Students in provinces and cities across China will return to their campuses during summer vacation this year, but not to take classes. This year students will spend a fun summer back at school as China’s educational authorities strive to alleviate the burden on them.
This year’s summer vacation started around mid-July. Many primary schools in Beijing, east China’s Shandong Province and the southernmost island province of Hainan opened to provide daycare services for the students. The move won support from society, as it can not only ease the pressure on students from the competitive tutoring institutions but also on working parents who have to take care of their children during the holiday.
COLORFUL SUMMERTIME ON CAMPUS
Chu Rongqi, 9, was reading a fairy tale in the library at Beijing Primary School in Xicheng District of the capital on Monday morning.
“The daycare program is great.
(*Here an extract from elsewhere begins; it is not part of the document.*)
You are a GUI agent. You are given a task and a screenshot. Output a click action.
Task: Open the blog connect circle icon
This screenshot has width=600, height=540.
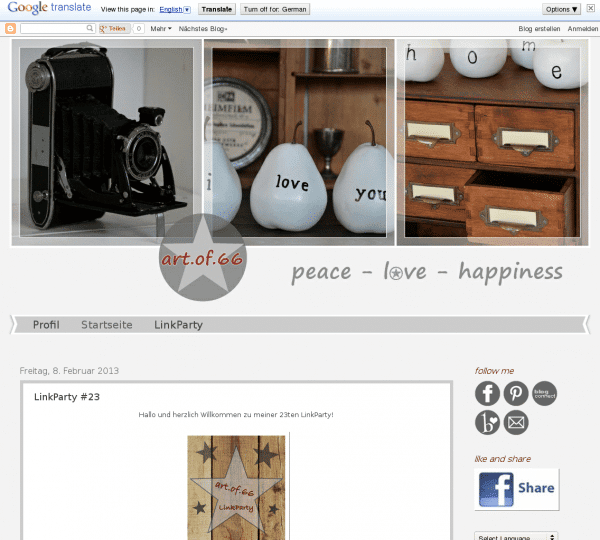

The activities are much more interesting than I expected,” Chu said, adding she had thought the daycare program was boring, and she might have to do homework. But instead, she took part in various activities such as reading and jumping rope, while making many new friends.
The Beijing Primary School offers daycare services for students from seven nearby schools.
In Beijing, each subdistrict is required to open at least one school to provide such services for students from grade one to grade five in primary schools. The program started on Monday and is divided into two periods, each of which lasts for 12 days. It will end on August 20.
Participating schools are required to open their learning facilities to students, including libraries and sports venues during the summer vacation, and academic training and group tutoring are not allowed, according to the Beijing Municipal Education Commission.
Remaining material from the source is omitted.